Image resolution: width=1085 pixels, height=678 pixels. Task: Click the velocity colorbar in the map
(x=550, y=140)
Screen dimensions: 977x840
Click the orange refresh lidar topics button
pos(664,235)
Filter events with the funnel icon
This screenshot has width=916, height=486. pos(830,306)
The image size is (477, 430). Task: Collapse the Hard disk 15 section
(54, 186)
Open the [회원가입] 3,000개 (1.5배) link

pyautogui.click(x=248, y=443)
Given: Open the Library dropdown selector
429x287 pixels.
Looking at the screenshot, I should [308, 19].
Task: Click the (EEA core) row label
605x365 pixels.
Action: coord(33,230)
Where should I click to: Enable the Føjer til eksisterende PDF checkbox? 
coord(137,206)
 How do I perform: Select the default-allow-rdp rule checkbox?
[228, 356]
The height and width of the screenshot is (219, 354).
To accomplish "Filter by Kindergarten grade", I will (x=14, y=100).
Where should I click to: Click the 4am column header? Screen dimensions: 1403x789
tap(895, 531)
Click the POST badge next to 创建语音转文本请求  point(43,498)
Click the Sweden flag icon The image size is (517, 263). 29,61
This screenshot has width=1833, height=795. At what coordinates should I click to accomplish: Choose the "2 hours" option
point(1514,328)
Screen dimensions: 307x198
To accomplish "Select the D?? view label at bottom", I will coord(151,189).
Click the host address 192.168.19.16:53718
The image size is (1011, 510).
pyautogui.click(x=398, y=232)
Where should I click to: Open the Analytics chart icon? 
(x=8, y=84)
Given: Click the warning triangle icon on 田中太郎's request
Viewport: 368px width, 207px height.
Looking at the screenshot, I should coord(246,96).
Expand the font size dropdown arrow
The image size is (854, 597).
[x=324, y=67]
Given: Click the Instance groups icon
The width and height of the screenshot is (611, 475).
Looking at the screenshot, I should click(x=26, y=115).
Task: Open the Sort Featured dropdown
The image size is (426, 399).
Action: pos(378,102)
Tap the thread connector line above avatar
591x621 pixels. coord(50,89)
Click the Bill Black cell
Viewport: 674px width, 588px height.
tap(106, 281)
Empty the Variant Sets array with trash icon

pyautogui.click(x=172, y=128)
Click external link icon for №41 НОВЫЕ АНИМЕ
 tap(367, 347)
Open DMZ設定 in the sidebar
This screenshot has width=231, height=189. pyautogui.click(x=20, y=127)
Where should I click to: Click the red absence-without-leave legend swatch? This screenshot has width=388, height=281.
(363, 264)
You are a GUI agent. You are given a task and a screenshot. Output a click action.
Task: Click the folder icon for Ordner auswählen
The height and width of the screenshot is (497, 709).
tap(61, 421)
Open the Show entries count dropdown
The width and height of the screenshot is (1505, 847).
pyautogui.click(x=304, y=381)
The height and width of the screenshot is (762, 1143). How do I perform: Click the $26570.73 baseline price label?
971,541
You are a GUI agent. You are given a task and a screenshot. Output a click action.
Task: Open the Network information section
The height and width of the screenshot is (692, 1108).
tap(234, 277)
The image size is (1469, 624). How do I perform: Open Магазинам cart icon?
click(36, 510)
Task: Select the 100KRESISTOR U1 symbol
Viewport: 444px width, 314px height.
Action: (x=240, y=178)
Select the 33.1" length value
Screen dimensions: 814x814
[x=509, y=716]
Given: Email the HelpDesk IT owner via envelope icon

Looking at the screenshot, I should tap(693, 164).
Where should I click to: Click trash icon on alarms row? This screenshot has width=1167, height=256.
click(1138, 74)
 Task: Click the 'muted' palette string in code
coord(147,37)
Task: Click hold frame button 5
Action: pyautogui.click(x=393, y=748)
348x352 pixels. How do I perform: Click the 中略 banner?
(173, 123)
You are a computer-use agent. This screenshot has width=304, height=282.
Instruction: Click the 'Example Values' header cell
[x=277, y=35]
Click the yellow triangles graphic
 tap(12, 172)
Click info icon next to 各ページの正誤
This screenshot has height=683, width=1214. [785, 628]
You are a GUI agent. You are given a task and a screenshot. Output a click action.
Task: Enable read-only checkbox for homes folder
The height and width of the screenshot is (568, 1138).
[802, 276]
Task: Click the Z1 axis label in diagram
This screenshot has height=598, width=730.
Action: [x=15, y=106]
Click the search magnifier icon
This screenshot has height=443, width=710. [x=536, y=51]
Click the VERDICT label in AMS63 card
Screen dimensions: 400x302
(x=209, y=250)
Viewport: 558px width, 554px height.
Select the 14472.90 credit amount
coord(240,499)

__WHAT IS EXPECTED__
Restate the entire listing verbatim.

__WRITTEN RESPONSE__
Image resolution: width=1085 pixels, height=678 pixels. Task: Click the velocity colorbar in the map
(x=550, y=140)
Screen dimensions: 977x840
Click the orange refresh lidar topics button
pos(664,235)
Filter events with the funnel icon
This screenshot has width=916, height=486. pos(830,306)
The image size is (477, 430). Task: Collapse the Hard disk 15 section
(54, 186)
Open the [회원가입] 3,000개 (1.5배) link

pyautogui.click(x=248, y=443)
Given: Open the Library dropdown selector
429x287 pixels.
Looking at the screenshot, I should [308, 19].
Task: Click the (EEA core) row label
605x365 pixels.
Action: coord(33,230)
Where should I click to: Enable the Føjer til eksisterende PDF checkbox? 
coord(137,206)
 How do I perform: Select the default-allow-rdp rule checkbox?
[228, 356]
The height and width of the screenshot is (219, 354).
To accomplish "Filter by Kindergarten grade", I will (x=14, y=100).
Where should I click to: Click the 4am column header? Screen dimensions: 1403x789
tap(895, 531)
Click the POST badge next to 创建语音转文本请求  point(43,498)
Click the Sweden flag icon The image size is (517, 263). 29,61
This screenshot has width=1833, height=795. At what coordinates should I click to accomplish: Choose the "2 hours" option
point(1514,328)
Screen dimensions: 307x198
To accomplish "Select the D?? view label at bottom", I will coord(151,189).
Click the host address 192.168.19.16:53718
The image size is (1011, 510).
pyautogui.click(x=398, y=232)
Where should I click to: Open the Analytics chart icon? 
(x=8, y=84)
Given: Click the warning triangle icon on 田中太郎's request
Viewport: 368px width, 207px height.
Looking at the screenshot, I should coord(246,96).
Expand the font size dropdown arrow
The image size is (854, 597).
[x=324, y=67]
Given: Click the Instance groups icon
The width and height of the screenshot is (611, 475).
Looking at the screenshot, I should click(x=26, y=115).
Task: Open the Sort Featured dropdown
The image size is (426, 399).
Action: pos(378,102)
Tap the thread connector line above avatar
591x621 pixels. coord(50,89)
Click the Bill Black cell
Viewport: 674px width, 588px height.
tap(106, 281)
Empty the Variant Sets array with trash icon

pyautogui.click(x=172, y=128)
Click external link icon for №41 НОВЫЕ АНИМЕ
 tap(367, 347)
Open DMZ設定 in the sidebar
This screenshot has width=231, height=189. pyautogui.click(x=20, y=127)
Where should I click to: Click the red absence-without-leave legend swatch? This screenshot has width=388, height=281.
(363, 264)
You are a GUI agent. You are given a task and a screenshot. Output a click action.
Task: Click the folder icon for Ordner auswählen
The height and width of the screenshot is (497, 709).
tap(61, 421)
Open the Show entries count dropdown
The width and height of the screenshot is (1505, 847).
pyautogui.click(x=304, y=381)
The height and width of the screenshot is (762, 1143). How do I perform: Click the $26570.73 baseline price label?
971,541
You are a GUI agent. You are given a task and a screenshot. Output a click action.
Task: Open the Network information section
The height and width of the screenshot is (692, 1108).
tap(234, 277)
The image size is (1469, 624). How do I perform: Open Магазинам cart icon?
click(36, 510)
Task: Select the 100KRESISTOR U1 symbol
Viewport: 444px width, 314px height.
Action: (x=240, y=178)
Select the 33.1" length value
Screen dimensions: 814x814
[x=509, y=716]
Given: Email the HelpDesk IT owner via envelope icon

Looking at the screenshot, I should tap(693, 164).
Where should I click to: Click trash icon on alarms row? This screenshot has width=1167, height=256.
click(1138, 74)
 Task: Click the 'muted' palette string in code
coord(147,37)
Task: Click hold frame button 5
Action: pyautogui.click(x=393, y=748)
348x352 pixels. How do I perform: Click the 中略 banner?
(173, 123)
You are a computer-use agent. This screenshot has width=304, height=282.
Instruction: Click the 'Example Values' header cell
[x=277, y=35]
Click the yellow triangles graphic
 tap(12, 172)
Click info icon next to 各ページの正誤
This screenshot has height=683, width=1214. [785, 628]
You are a GUI agent. You are given a task and a screenshot. Output a click action.
Task: Enable read-only checkbox for homes folder
The height and width of the screenshot is (568, 1138).
[802, 276]
Task: Click the Z1 axis label in diagram
This screenshot has height=598, width=730.
Action: [x=15, y=106]
Click the search magnifier icon
This screenshot has height=443, width=710. [x=536, y=51]
Click the VERDICT label in AMS63 card
Screen dimensions: 400x302
(x=209, y=250)
Viewport: 558px width, 554px height.
Select the 14472.90 credit amount
coord(240,499)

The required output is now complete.